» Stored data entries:
────
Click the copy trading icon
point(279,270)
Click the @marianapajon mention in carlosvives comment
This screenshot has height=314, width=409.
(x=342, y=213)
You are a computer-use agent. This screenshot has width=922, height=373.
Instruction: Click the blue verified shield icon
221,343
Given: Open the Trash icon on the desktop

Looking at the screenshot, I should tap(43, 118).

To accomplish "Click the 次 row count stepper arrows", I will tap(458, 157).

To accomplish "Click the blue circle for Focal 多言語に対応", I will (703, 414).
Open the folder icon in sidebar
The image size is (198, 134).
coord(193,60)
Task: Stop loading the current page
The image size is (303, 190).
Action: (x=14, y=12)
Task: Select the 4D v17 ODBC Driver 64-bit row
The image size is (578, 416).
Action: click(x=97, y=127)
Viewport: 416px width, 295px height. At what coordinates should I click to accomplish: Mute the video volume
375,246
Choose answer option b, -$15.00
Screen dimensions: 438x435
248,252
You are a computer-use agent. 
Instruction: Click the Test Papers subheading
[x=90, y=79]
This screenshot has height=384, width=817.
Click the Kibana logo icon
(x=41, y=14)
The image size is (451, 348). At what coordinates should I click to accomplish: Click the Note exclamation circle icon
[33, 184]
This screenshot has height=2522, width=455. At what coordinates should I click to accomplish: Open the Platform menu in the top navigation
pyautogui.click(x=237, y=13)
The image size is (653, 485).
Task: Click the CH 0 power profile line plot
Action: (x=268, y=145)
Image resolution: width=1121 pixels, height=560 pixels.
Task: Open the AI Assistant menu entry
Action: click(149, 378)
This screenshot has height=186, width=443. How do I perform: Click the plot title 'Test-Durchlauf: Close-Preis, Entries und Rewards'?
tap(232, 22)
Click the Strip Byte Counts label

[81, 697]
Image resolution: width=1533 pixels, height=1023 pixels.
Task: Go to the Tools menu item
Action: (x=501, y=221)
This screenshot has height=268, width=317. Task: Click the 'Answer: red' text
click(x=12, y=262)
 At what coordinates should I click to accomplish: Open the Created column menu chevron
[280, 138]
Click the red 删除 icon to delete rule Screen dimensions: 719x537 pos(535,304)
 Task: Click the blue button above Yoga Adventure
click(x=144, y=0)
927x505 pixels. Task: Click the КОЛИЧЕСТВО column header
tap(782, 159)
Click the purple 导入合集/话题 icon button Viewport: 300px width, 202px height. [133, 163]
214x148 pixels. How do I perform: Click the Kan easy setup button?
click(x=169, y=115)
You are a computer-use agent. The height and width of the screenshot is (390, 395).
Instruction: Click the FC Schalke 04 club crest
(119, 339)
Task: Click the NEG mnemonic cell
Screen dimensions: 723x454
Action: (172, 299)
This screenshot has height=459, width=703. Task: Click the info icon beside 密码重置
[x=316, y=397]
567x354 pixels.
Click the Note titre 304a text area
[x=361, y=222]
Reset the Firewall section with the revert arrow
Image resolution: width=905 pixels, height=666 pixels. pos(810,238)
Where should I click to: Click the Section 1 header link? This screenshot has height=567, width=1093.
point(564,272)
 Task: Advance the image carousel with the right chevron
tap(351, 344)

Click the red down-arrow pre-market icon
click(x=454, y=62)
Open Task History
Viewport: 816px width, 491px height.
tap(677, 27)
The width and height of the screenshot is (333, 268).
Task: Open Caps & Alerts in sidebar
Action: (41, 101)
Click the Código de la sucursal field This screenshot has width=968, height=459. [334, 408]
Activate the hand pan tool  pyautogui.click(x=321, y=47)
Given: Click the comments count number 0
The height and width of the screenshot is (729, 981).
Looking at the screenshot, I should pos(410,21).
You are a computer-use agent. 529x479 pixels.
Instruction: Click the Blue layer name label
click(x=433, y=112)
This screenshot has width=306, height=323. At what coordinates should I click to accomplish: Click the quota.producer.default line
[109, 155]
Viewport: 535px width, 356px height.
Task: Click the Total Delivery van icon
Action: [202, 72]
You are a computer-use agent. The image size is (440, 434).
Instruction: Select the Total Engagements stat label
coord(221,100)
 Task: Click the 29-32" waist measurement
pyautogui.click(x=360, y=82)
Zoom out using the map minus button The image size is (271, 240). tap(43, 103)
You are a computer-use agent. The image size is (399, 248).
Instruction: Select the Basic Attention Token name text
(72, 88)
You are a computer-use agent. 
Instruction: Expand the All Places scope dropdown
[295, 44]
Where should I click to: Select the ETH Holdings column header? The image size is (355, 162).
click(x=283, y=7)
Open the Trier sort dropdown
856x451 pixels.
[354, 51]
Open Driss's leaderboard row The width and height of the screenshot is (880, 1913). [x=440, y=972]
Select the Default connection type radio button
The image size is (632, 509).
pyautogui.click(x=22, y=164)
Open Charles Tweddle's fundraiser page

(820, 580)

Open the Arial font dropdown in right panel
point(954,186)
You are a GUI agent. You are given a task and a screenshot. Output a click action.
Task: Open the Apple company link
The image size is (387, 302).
────
» ACTIVITY: In the entries above, find the line containing "Instruction: Select the Basic". Set down that line and every line after it through the last one, exactly and alone.

» FINISHED TASK:
Instruction: Select the Basic Attention Token name text
(72, 88)
You are a computer-use agent. 
Instruction: Expand the All Places scope dropdown
[295, 44]
Where should I click to: Select the ETH Holdings column header? The image size is (355, 162).
click(x=283, y=7)
Open the Trier sort dropdown
856x451 pixels.
[354, 51]
Open Driss's leaderboard row The width and height of the screenshot is (880, 1913). [x=440, y=972]
Select the Default connection type radio button
The image size is (632, 509).
pyautogui.click(x=22, y=164)
Open Charles Tweddle's fundraiser page

(820, 580)

Open the Arial font dropdown in right panel
point(954,186)
You are a GUI agent. You are given a task and a screenshot. Output a click action.
Task: Open the Apple company link
The image size is (387, 302).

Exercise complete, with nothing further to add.